Protecting and Sustaining System Capacity for Our Most Vulnerable

In 2020, UNICEF Report Card identified the decline in the focus on children’s health in Canada with our ranking slipping to 30th place of the 38 wealthiest countries in the world. This prompted leaders in the Canadian system to join together to create a unified vision of “Inspiring Healthy Futures” for our paediatric care. As we witness the challenges, system pressures and compounding impacts on our healthcare system and aspirations for the future, we need to ensure that creating and sustaining world class programs and services means sustaining and investing in downstream programs in the community for children with medical complexities and chronic illnesses.

The healthcare crisis we’re currently experiencing resulted from a perfect storm with years of under investments and we have not yet been able to build an integrated system of care across sectors. Fast forward 29 months into a global pandemic that rocked our sector and the health human resource issues that were present prior to the pandemic are exacerbated exponentially. For children with chronic diseases and medical complexities, the investments to create a comprehensive system of quality care are very much at an infancy level. We need to ensure that we sustain, develop and advance what’s in place and create a truly integrated system of care especially as we see other sectors of our system under duress.

The CIHI 2020 report highlighted the current situation related to individuals with medical complexities and the intensity of care and treatments needed.
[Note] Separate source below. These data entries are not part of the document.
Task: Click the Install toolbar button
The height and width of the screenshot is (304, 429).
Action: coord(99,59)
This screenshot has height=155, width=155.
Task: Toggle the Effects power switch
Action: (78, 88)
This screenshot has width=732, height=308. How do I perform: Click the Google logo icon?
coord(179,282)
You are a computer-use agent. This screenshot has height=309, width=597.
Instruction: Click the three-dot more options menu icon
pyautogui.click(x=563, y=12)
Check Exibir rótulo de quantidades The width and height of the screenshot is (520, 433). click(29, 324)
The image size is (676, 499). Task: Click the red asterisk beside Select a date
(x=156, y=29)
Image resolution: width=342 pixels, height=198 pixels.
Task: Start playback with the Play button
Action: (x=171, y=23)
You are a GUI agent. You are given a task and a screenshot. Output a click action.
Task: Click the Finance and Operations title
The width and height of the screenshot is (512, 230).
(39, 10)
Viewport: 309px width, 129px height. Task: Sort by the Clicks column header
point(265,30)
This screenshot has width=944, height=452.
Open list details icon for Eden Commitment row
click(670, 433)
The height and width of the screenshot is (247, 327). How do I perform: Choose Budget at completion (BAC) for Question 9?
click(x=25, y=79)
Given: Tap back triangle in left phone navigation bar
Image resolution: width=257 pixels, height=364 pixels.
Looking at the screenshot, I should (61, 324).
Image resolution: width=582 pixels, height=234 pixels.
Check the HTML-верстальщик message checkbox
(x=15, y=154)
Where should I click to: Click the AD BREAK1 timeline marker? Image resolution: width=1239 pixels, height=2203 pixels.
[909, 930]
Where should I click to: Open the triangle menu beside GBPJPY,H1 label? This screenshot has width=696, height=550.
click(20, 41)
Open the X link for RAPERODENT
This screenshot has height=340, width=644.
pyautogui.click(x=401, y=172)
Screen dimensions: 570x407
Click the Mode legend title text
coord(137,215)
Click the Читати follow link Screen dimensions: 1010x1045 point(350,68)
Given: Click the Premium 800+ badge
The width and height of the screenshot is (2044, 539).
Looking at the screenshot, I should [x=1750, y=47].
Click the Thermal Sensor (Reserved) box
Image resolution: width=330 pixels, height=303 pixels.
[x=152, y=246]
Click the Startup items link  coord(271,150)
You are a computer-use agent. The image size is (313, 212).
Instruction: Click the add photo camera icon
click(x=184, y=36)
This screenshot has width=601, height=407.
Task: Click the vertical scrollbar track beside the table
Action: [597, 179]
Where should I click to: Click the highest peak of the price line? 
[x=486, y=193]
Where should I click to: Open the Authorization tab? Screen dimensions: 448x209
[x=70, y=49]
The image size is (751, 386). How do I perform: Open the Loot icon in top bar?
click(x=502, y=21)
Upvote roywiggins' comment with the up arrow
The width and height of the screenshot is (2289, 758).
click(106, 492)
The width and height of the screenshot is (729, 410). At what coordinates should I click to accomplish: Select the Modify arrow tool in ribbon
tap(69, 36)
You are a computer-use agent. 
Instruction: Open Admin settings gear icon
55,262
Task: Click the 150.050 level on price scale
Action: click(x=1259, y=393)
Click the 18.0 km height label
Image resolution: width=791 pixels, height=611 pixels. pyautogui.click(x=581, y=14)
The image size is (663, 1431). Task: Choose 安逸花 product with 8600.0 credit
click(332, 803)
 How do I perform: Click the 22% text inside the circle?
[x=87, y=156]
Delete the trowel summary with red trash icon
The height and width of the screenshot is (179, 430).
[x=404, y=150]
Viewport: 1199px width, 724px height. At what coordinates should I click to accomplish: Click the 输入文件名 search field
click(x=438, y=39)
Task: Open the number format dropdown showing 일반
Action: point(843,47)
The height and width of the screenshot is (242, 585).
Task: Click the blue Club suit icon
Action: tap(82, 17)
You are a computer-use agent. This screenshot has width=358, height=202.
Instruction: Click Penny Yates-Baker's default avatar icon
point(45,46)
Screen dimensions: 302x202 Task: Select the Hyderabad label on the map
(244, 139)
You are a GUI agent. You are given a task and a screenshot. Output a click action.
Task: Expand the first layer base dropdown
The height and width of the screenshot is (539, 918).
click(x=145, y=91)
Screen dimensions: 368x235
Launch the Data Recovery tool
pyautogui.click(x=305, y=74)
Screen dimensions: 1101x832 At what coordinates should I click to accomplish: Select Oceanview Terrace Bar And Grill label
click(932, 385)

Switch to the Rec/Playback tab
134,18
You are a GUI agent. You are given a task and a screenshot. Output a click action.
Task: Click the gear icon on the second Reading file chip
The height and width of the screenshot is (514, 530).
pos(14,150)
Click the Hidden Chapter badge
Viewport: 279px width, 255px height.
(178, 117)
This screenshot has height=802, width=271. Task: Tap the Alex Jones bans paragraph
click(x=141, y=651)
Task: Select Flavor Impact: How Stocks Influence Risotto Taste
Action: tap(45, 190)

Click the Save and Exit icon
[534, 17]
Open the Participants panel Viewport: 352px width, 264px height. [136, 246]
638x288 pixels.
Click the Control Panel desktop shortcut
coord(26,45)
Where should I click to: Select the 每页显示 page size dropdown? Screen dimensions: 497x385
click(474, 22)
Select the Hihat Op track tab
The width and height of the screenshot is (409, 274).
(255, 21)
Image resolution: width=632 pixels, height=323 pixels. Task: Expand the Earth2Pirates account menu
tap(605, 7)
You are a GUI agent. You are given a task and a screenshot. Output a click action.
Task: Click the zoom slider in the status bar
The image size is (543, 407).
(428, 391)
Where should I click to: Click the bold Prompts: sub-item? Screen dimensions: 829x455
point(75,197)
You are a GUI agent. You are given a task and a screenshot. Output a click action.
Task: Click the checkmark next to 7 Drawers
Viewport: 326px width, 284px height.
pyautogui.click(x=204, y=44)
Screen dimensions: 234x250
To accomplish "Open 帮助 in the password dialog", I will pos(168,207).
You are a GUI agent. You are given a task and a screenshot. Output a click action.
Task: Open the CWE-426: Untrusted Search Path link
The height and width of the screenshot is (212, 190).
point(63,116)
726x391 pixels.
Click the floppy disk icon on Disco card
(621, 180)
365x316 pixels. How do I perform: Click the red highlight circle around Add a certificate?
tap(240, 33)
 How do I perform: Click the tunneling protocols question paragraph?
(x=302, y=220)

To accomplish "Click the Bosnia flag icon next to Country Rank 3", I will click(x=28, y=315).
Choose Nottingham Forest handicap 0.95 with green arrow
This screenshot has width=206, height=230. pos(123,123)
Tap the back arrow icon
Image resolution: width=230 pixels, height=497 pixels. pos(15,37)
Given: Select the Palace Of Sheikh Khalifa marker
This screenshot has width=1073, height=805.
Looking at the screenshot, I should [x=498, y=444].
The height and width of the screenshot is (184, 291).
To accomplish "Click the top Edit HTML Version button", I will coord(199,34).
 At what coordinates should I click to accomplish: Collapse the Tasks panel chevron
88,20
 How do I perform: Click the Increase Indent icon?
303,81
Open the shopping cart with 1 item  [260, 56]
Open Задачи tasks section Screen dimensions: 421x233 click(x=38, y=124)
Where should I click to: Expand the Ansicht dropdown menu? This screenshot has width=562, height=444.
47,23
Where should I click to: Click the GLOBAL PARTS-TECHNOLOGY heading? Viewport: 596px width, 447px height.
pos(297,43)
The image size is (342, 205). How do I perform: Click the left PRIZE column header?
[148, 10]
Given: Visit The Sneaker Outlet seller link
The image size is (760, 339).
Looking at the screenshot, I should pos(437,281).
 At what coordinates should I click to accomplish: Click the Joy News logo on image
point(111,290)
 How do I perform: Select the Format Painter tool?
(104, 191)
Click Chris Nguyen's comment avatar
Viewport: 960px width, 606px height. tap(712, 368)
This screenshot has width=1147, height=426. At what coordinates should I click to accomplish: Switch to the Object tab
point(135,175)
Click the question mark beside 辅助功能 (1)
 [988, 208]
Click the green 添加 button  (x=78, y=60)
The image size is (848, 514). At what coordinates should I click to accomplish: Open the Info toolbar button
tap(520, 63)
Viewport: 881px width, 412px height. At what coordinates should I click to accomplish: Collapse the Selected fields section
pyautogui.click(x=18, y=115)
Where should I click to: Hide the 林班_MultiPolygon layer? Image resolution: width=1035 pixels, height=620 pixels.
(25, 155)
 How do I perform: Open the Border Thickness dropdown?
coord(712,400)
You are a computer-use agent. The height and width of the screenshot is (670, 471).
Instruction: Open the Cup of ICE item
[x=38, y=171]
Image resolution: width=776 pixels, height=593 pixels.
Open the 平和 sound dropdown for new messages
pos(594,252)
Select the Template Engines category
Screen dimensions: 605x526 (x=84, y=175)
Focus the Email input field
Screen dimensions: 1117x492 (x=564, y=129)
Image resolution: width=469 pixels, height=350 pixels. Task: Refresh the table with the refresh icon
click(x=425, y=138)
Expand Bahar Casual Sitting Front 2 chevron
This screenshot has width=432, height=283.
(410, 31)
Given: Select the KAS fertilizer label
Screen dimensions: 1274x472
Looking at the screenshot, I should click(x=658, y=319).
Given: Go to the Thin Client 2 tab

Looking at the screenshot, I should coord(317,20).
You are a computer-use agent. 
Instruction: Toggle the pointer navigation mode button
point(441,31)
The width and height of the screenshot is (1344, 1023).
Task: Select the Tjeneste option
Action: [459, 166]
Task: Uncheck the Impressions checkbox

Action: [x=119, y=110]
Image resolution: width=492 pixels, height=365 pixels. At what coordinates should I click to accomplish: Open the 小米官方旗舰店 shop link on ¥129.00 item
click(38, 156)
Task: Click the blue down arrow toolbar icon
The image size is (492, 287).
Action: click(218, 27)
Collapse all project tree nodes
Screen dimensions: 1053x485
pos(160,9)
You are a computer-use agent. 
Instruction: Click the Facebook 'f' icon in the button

We live in a country where we are continually striving to advance medical care and save lives. Living in a city with the best children’s hospital in the world (SickKids) is a constant reminder that saving lives is just one aspect that needs attention and focus – it must be continuous along the life cycle outside the walls of the hospitals so these individuals can live their best lives.

My reflections for the month gives way to the issues of the day and while the media focuses on our acute care system that no doubt needs attention and support to enhance capacity, my attention and focus remains steady to preserving our children’s capacity in the community and building a better system for vulnerable individuals. Downstream impacts and good care also mean that vulnerable individuals who often are not expected to live past their 18th birthday and they are deserving of a soft, seamless landing into their adulthood with the appropriate care and chance to live their best life for however long that may be.

Five years into my journey at Safehaven to advance care for children, youth and young adults with medical complexities, our vision is clear: to create a more inclusive world for individuals with complexities with the most appropriate care and environment. Aligning to our vision to the national agenda of Inspiring Healthy Futures gives us leverage to advocate and push for system change for a better, more inclusive world for vulnerable individuals.